START Available records
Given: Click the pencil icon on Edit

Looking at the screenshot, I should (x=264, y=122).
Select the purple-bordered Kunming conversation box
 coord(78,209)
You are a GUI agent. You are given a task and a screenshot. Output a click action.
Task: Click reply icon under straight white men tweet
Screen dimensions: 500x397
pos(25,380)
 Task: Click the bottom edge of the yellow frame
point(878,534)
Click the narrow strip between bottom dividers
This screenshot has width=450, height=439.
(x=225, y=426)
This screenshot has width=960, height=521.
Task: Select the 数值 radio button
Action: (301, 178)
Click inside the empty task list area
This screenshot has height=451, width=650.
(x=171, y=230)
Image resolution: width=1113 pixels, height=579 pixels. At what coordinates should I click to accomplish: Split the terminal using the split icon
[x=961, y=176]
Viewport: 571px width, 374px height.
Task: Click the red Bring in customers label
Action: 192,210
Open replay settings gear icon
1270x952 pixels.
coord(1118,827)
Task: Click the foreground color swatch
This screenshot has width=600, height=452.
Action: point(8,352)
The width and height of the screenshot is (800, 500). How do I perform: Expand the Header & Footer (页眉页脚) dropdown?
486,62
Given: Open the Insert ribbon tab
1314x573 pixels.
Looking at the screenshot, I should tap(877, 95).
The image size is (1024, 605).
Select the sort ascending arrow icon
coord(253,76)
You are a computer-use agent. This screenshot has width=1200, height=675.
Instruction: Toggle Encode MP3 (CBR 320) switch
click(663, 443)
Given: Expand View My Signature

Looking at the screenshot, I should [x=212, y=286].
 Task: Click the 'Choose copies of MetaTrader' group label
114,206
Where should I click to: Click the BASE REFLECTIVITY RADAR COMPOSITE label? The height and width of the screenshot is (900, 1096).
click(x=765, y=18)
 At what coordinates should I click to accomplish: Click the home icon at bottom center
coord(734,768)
END Available records
Go through the records line by line, and copy each line that holds the string "agent".

You are a GUI agent. You are given a task and a screenshot. Output a click action.
You are a computer-use agent. This screenshot has width=1200, height=675.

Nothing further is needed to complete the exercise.